Vijay Yadav

Personal information
- Born: 14 March 1967 (age 59) Gonda, Uttar Pradesh
- Batting: Right-handed
- Relations: Amrita (wife)dec. 2006 Sonalika (daughter)dec. 2006

Career statistics
| Competition | Test | ODI |
| Matches | 1 | 19 |
| Runs scored | 30 | 118 |
| Batting average | 30.00 | 11.80 |
| 100s/50s | 0/0 | 0/0 |
| Top score | 30 | 34* |
| Catches/stumpings | 1/2 | 12/7 |
- Source: CricInfo, 4 February 2006

= Vijay Yadav (cricketer) =

Indian cricketer

Vijay Yadav (born 14 March 1967) is a former cricketer. A wicketkeeper and an aggressive lower-order batsman, Yadav played 19 One Day Internationals from 1992 to 1994 and appeared once for India in Test cricket.

== Cricket career ==
A member of Haryana's first class team, Yadav won the Ranji Trophy with them in 1990–91, taking 24 catches and six stumpings in the campaign. The following season he took 25 dismissals and was rewarded by being called into the Indian squad for their tour of South Africa in 1992/93. Despite only touring as an understudy to the established Kiran More, Yadav got to make his ODI debut in a game at Bloemfontein.

== International career ==
The only Test match of his career came against Zimbabwe at Delhi. India won the match by an innings and 13 runs with Yadav making 2 stumpings and scoring 30 off 25 balls coming in at number 8.

Nayan Mongia soon emerged on the scene and as a result Yadav's international career was over by 1994. In his last ODI innings he was dismissed by Courtney Walsh for a first ball duck.

In April 2006, Yadav was badly injured in a car accident at Faridabad.
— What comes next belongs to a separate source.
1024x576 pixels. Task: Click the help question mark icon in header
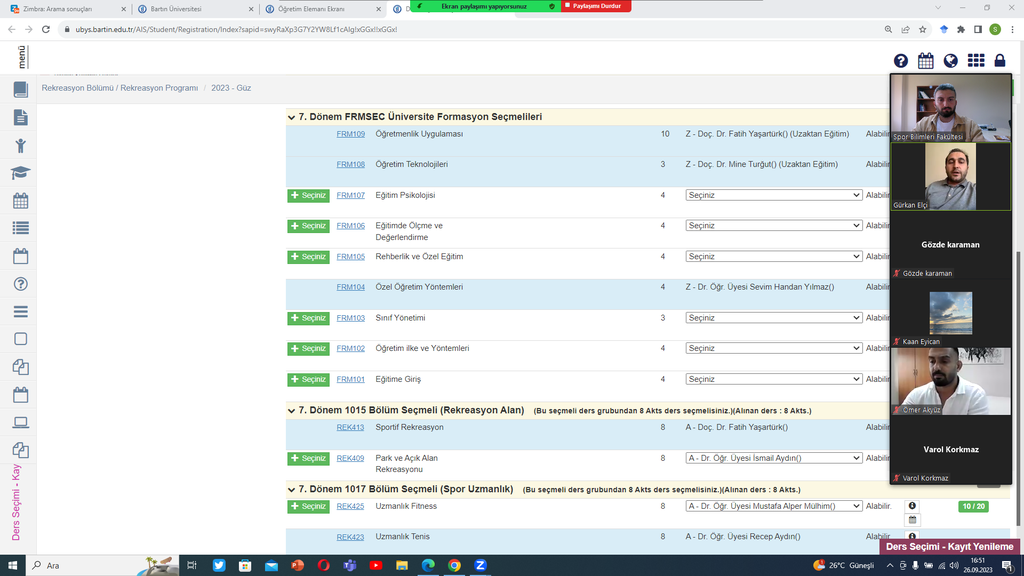pos(901,61)

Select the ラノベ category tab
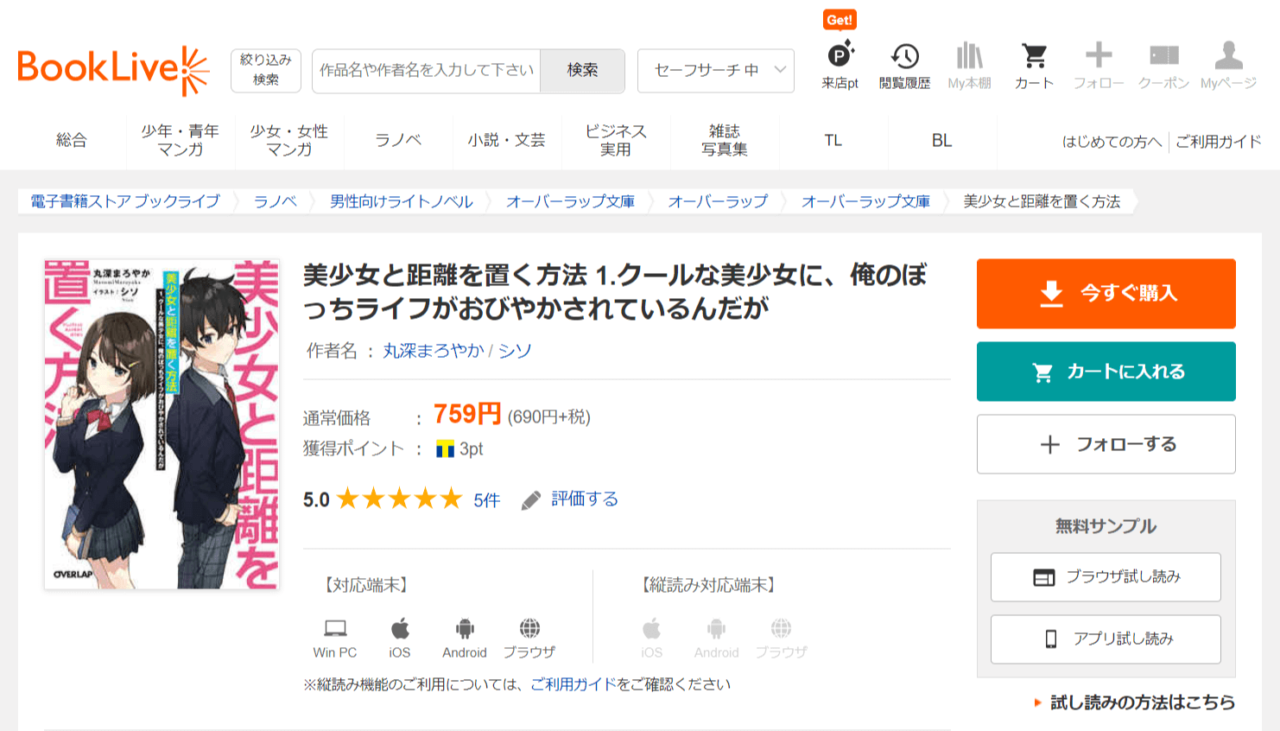pos(398,141)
He lost his 11-year-old daughter in the crash. He was later asked to be the fielding coach of the India A team.

== Personal life ==
Yadav was born on 14 March 1967 in Gonda, Uttar Pradesh.

In May 2022 news came that he is suffering from Kidney failure and in dire need of money for treatment.

Vijay Yadav has been on dialysis for quite sometime now. He has also suffered two heart attack. Since a car accident in 2006, he has been struggling with health issues.